> [What to do] List every U.S. state named in the GMO labeling article below.

> [Document text]
++++++++++
Outside Money May Defeat Two More GMO Labeling Initiatives in the Midterm Elections

The shift in public opinion in Oregon and Colorado mirrors what happened in California and Washington state.
Nov 3, 2014·
Willy Blackmore is TakePart’s Food editor.

Forget about the arguments being made on either side of GMO labeling initiatives on the ballots in both Oregon and Colorado. The outcome of the campaigns will say more about outside money in politics than about consumers’ right to know what’s in their food. The two ballot measures, which would require food and beverage products containing genetically engineered ingredients sold in either state to be labeled as such, appear to be headed for defeat Tuesday, similar to previous campaigns in California and Washington state.

But a narrow loss wasn’t the whole story in those states. To tell it from the beginning, the GMO labeling proposals began with significant support—support that slumped as opposition campaigns ramped up, thanks in large part to outside groups flooding the states with donations from industry leaders.
++++++++++
> [Study material]
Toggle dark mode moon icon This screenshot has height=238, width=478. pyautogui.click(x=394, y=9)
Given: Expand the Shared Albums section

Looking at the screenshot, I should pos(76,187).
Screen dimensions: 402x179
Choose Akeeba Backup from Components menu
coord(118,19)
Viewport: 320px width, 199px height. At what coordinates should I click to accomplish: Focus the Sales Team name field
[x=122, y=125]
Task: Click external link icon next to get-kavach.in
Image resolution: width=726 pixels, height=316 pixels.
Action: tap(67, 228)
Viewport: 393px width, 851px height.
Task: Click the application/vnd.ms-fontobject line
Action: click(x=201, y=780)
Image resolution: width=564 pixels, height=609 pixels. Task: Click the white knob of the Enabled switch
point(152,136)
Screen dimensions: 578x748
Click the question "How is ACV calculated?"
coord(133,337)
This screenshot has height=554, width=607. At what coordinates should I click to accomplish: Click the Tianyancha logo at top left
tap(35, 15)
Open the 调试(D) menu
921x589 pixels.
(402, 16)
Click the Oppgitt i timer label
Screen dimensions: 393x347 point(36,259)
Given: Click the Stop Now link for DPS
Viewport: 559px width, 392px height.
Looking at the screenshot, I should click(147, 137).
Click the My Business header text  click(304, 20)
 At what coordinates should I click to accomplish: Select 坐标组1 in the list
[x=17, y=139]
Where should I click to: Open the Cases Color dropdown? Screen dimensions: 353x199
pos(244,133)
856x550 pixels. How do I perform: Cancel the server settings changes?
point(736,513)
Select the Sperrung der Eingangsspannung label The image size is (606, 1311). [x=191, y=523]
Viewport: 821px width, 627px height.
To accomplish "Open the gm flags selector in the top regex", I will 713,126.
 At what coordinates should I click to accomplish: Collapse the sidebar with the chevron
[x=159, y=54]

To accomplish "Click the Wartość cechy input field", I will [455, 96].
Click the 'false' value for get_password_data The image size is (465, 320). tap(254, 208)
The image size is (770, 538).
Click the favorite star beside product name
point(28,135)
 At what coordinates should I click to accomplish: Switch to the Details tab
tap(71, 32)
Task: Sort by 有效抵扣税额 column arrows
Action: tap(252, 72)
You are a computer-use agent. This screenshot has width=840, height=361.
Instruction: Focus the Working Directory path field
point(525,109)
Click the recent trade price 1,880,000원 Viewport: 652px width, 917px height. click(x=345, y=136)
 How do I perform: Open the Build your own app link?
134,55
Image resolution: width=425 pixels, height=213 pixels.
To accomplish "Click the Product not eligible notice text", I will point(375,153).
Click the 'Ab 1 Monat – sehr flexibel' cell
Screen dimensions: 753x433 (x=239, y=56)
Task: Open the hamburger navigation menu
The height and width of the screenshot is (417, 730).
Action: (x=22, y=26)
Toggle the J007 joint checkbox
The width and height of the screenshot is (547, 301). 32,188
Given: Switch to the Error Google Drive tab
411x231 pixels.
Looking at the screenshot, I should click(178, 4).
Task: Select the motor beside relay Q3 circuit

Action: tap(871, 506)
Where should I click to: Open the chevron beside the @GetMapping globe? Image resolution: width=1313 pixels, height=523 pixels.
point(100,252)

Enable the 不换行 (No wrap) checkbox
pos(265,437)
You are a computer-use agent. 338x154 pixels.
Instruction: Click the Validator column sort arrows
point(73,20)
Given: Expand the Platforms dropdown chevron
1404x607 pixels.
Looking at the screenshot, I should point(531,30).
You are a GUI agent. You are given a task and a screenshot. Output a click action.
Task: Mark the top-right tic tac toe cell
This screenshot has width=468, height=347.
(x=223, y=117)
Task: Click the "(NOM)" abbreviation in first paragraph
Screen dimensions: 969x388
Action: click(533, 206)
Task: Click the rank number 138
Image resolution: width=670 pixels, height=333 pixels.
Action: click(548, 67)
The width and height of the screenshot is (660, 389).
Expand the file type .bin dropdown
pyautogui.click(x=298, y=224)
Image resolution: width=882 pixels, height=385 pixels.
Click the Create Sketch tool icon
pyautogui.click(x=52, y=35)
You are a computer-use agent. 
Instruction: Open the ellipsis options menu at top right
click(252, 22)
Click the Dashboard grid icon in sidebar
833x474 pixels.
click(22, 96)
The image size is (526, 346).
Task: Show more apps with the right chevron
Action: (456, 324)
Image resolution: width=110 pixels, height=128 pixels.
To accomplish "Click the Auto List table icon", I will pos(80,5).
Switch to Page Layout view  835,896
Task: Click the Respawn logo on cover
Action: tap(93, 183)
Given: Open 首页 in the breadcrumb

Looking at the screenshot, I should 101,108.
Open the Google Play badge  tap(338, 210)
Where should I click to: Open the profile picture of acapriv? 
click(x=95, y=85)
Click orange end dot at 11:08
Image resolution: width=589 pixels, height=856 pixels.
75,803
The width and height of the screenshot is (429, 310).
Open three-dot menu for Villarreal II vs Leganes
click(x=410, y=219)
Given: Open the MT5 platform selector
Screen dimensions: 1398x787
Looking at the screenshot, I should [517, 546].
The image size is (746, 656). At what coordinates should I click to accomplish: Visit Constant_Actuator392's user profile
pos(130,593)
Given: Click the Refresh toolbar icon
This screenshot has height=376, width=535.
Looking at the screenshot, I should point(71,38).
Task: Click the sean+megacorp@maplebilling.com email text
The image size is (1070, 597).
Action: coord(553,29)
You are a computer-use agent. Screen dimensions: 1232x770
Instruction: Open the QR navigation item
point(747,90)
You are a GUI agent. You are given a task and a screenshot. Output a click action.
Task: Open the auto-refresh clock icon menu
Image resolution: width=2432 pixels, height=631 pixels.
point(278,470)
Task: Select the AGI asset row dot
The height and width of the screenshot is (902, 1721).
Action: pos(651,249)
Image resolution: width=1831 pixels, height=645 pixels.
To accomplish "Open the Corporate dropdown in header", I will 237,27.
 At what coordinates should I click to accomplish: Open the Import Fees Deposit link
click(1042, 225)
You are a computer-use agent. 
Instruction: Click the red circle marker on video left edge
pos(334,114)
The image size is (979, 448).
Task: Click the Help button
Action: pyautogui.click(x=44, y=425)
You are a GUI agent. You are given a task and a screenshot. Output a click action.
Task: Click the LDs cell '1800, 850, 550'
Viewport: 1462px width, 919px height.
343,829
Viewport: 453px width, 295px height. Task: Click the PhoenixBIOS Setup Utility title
++++++++++
> [Exercise result] Oregon, Colorado, California, Washington